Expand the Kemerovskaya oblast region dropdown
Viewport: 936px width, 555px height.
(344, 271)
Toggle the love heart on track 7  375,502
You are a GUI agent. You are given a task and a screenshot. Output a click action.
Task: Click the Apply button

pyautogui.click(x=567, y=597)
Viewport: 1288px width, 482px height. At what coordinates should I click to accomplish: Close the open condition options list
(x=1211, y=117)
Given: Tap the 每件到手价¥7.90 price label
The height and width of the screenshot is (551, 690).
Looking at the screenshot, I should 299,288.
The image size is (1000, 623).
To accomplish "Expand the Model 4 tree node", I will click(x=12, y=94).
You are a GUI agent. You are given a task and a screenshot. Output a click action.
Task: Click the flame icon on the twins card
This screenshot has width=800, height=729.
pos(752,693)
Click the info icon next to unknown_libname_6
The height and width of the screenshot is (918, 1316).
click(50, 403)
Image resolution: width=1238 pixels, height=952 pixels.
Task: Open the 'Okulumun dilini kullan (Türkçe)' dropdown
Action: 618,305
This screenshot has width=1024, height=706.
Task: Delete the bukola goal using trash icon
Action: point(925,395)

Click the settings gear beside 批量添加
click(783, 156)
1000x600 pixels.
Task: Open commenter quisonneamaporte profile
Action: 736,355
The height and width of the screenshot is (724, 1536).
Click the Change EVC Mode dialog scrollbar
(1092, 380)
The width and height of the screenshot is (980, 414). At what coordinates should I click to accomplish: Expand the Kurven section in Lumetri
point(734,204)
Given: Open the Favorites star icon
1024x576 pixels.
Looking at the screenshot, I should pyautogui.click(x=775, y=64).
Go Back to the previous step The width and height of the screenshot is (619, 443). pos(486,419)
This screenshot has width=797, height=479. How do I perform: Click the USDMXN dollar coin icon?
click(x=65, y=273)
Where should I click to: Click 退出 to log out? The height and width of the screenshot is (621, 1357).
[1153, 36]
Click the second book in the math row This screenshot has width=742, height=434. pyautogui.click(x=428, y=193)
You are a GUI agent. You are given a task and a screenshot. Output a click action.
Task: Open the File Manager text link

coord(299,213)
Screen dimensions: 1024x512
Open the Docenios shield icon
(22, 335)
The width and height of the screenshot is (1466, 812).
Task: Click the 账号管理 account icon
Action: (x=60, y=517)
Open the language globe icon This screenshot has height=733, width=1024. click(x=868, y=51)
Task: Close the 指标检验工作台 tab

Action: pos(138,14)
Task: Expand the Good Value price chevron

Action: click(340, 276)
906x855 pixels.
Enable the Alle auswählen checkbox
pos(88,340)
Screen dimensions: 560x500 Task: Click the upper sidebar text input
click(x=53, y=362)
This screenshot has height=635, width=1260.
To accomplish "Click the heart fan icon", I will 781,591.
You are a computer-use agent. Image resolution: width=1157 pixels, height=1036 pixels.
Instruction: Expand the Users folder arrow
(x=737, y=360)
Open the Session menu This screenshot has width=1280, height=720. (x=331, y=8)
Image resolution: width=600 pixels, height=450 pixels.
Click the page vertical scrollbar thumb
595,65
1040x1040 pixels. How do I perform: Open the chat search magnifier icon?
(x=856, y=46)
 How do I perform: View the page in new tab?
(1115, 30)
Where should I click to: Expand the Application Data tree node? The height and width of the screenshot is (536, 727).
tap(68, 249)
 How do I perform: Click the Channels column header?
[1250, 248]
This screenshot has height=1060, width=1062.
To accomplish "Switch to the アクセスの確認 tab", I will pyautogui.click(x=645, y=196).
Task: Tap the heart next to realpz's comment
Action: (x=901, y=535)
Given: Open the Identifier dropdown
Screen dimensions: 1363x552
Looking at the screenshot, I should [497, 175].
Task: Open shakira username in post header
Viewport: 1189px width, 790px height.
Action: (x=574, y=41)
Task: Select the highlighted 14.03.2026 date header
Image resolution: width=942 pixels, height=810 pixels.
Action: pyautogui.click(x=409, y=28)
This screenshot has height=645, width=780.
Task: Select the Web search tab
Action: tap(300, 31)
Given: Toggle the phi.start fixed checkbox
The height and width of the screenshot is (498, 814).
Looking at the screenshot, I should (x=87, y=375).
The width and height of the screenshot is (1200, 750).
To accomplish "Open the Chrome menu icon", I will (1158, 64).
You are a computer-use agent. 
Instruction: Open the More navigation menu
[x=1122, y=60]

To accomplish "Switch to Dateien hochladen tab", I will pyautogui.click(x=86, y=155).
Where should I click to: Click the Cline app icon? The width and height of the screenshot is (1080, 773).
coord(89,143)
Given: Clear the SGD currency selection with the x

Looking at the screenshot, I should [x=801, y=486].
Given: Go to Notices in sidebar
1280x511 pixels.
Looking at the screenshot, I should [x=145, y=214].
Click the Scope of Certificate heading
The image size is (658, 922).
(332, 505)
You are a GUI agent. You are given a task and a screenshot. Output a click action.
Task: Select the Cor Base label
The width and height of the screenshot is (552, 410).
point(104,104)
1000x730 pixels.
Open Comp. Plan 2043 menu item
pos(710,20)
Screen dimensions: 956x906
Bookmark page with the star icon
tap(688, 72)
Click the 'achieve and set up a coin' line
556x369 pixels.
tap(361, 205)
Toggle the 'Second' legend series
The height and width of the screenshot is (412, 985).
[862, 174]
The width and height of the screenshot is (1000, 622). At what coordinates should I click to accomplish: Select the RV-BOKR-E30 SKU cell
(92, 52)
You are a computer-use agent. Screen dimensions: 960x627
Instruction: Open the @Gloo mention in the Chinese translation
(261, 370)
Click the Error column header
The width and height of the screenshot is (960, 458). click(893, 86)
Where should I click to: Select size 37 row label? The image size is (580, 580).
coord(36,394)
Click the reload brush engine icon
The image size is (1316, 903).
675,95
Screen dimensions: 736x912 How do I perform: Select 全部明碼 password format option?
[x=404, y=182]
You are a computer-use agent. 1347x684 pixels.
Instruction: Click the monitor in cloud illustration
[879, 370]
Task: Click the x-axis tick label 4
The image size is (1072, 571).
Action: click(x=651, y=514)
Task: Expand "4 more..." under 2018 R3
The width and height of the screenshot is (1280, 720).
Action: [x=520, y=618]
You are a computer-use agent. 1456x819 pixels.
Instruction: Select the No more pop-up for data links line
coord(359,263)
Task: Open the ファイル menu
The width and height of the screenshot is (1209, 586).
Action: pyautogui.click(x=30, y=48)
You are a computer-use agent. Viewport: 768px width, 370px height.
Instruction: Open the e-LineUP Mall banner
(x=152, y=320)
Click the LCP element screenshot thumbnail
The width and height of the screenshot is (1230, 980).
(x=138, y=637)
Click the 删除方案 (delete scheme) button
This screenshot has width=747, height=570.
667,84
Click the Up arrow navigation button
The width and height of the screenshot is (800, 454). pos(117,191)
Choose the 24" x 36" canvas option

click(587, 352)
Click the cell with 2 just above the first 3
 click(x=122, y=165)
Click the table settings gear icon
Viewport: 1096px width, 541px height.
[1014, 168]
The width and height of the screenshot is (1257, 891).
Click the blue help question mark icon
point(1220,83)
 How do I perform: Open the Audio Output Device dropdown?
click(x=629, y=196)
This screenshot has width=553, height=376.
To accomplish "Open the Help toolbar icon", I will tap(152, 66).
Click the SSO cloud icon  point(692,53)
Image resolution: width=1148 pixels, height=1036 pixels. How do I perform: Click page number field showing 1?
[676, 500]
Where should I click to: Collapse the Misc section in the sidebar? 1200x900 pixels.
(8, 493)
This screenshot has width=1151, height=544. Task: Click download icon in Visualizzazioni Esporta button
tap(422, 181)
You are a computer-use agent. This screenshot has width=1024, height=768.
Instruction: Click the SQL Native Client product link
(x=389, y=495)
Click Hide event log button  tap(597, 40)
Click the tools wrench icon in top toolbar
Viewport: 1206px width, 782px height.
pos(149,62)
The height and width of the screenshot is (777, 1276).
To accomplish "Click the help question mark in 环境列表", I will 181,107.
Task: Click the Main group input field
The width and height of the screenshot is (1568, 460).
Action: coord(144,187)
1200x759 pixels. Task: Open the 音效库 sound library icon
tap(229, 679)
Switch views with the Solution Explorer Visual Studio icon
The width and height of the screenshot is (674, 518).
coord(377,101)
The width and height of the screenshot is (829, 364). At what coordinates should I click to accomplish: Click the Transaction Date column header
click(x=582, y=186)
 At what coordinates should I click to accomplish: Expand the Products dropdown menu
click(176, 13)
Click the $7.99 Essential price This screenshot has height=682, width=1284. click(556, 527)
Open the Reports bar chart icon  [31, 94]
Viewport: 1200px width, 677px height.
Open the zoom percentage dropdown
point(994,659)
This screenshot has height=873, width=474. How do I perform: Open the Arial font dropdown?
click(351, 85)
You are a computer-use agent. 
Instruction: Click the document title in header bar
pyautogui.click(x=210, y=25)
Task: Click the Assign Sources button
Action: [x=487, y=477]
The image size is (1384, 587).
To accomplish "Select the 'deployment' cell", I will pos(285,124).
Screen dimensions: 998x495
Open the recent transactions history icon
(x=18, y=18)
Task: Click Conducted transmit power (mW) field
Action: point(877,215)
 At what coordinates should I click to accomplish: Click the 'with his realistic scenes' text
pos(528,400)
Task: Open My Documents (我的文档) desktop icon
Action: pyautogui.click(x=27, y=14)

......

# WHAT NEEDS TO BE DONE:
Isolate the lines above that contain the word "Toggle" and copy them.

# OUTPUT OF THE EXERCISE:
Toggle the love heart on track 7  375,502
Given: Toggle the phi.start fixed checkbox
Toggle the 'Second' legend series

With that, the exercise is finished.